Ken Muse

Defining an Infrastructure-as-Code Maturity Model


Infrastructure-as-code (IaC) is one of the most challenging aspects of development for many people. In fact, that’s one of the main reasons so many teams don’t think about it until the end of a project. In truth, however, it is a powerful part of the development lifecycle. Ideally, it helps bring together both the Development and Operations aspects of a project. After all, it’s DevOps not Dev+Ops, right? This requires an evolving mindset and a willingness to continuously improve. To do that, we need to understand where we are and where we want to go. To that end, it’s helpful to have a maturity model.

The IaC maturity model

Infrastructure-as-code is software with a defined lifecycle processes. Just like any other software process, we can use models to try to understand our current and desired state. Models help teams understand where they are in their journey and identify opportunities to improve. Maturity models are often defined using five standard levels: Initial, Managed (also called Consistent or Repeatable), Defined, Measured, and Optimizing. In the context of IaC, these levels could be defined as follows:

Maturity model for infrastructure as code

  1. Initial
    This is the level where most teams start. There is no real standardization, and the infrastructure is created and updated manually. As a result, the system is not easily replaceable and relies on the knowledge of the team members. The processes are not defined, and it can take significant effort to recreate an environment.
  2. Managed
    The infrastructure is managed with a defined process for changes and a testing strategy. There may be some automation and infrastructure-as-code in place, but some components may still be managed manually. Infrastructure code is generally tightly coupled to the project, making it difficult to reuse or share. The processes and test strategy is often documented in a wiki or markdown.
  3. Defined
    The infrastructure is defined in code and version controlled. It is usually stored in the same repository as the application, but not always. There may be some manual management of the infrastructure, but the code is the source of truth. Changes are planned and tested, and key processes may be automated. There may still be some activities such as debugging or logging that rely on direct access to the system. At this level of maturity, teams can often create new environments quickly and consistently.
  4. Measured
    Infrastructure is defined and managed in source code and peer-reviewed before deployment. The infrastructure may have associated test automation to ensure that it is deployed and operating as expected. The infrastructure code generally includes monitoring and alerts to notify the team of any issues. The team has a process for responding to alerts and incidents, and the infrastructure is easily replaceable. Access to the systems is typically restricted and audited, although there may be a “break glass” account for emergency incidents. The code may be stored in a separate repository. The code may also be used as the basis for shared templates that teams can adopt and integrate into their projects. Operations is integrated into the development lifecycle. Teams can often deploy to production with little or no downtime, and ad-hoc environments can be easily created and destroyed. At this level, teams may begin to use modules to create reusable components.
  5. Optimizing
    The core infrastructure definition is defined in a separate repository, follows best practices, and has its own tests in place. The core infrastructure code is typically versioned, packaged and consumed as a module. Teams compose solutions for their applications from standardized modules; this composed definition may be stored alongside the application code or in a standalone repository. Deployments will generally included automated key rotation (where needed) and use passwordless connectivity (or managed identities) for communication between components. Alerts and logging are managed by the team to ensure that the data is actionable and noise is minimized. Best practices are shared and adopted by continuously improving the code. Production deployments generally have no required downtime, and dynamic environments are often created and removed automatically for automated testing.

The Path to Maturity

Maturing your infrastructure-as-code process is a journey, not a destination. It requires a commitment to continuous improvement and a willingness to learn from your mistakes. The first few steps are often the hardest, but they are also the most important. You need to make sure to define the environment as completely as possible. You don’t have to do everything immediately. You just have to commit to continuously improve. You want to work towards the goal of being able to delete the infrastructure and recreate it from scratch at any time. This is the ultimate test of your infrastructure-as-code process.

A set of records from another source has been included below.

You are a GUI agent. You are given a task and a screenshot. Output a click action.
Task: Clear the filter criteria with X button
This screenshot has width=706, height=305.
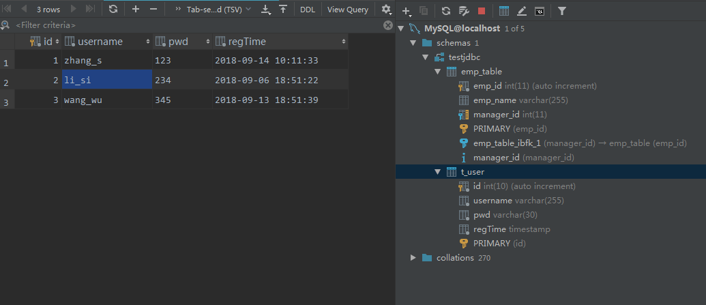tap(387, 25)
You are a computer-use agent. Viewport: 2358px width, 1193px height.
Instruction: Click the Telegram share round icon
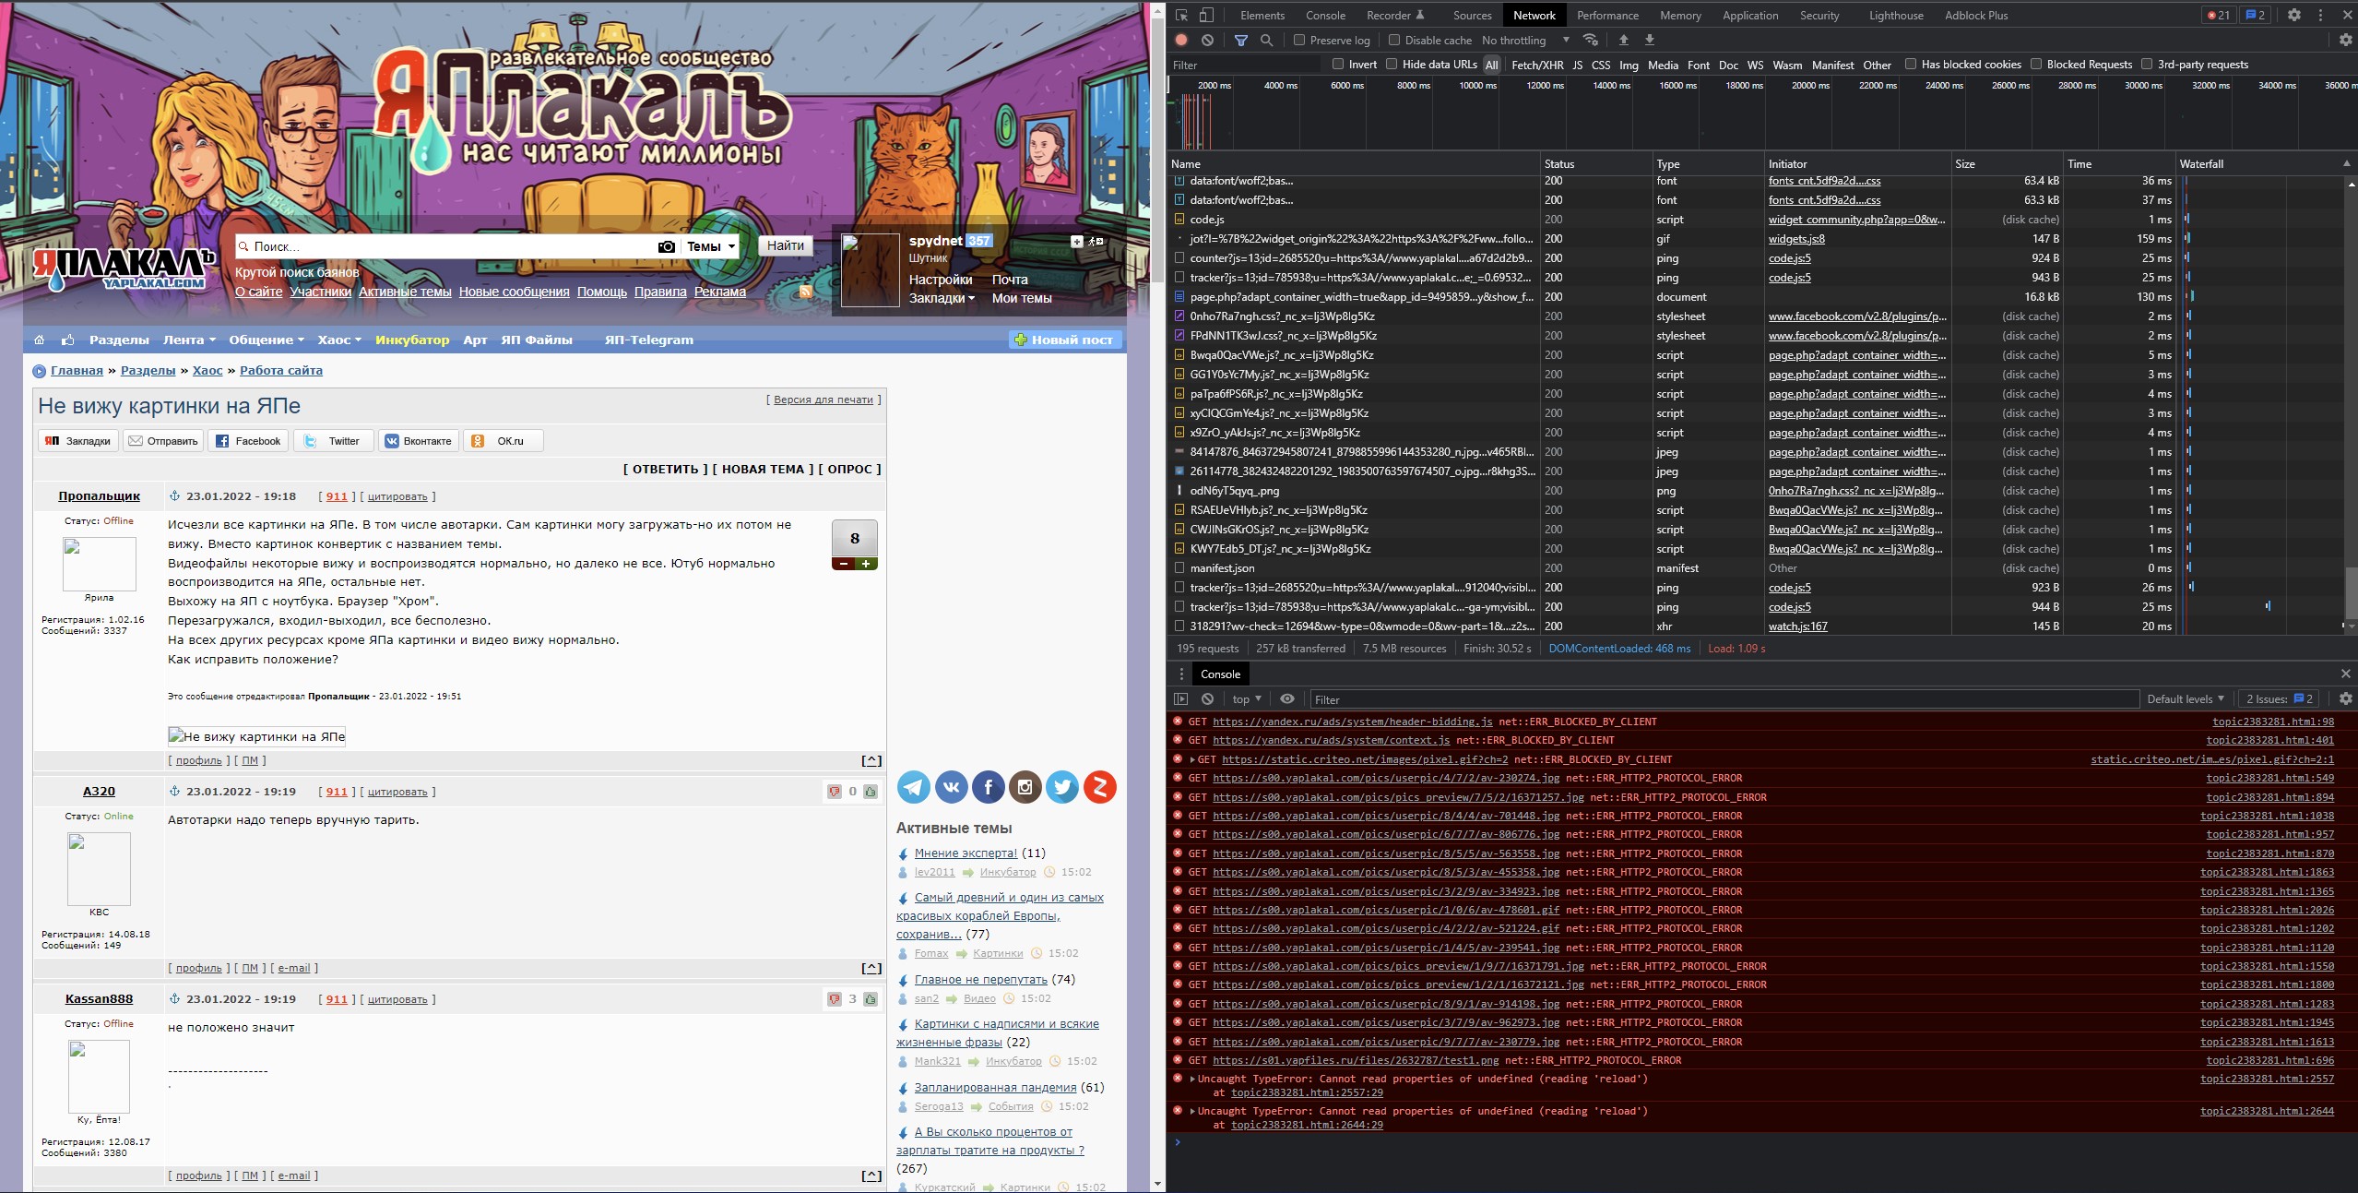[914, 787]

Once you reach that point, make sure to start including auditing and logging. Without metrics, how will you know if it is performing correctly? And without logs, how will you know what went wrong? You can’t fix what you can’t see. By having visibility to what’s happening, you can then mature your alerting strategy so that you are responding to issues proactively instead of reactively. As this evolves, the development team will need to make sure that any data they need for debugging is properly logged (hopefully, using semantic logging to get structured, queryable data). The ultimate test of this process is being able to debug and fix an issue without having to access the system directly. This will allow you to fully secure the system, eliminating the need for direct access.

Composition and reusability

A well known software principle states “favor composition over inheritance” (from the 1994 book Design Patterns: Elements of Reusable Object-Oriented Software by the “Gang of Four”: Gamma, Helm, Johnson, and Vlissides). Although originally documented for object-oriented code, the same principle can be applied to infrastructure-as-code. In fact, as you continue to mature your solutions, you will eventually reach the point where you need to package the infrastructure code and make it composable and reusable. You will need modules.

As an example, instead of defining a web server for your particular application, you define a web server component. The component will have input parameters that allow it to be customized for different environments and configurations. This component can then be versioned and published, allowing specific point-in-time implementation practices to be used. A new web application can then create a resource definition that uses a specific version of the web component and provides the specific parameters needed for that application. It even can compose multiple modules together (such as a web server and a database) to create a complete environment.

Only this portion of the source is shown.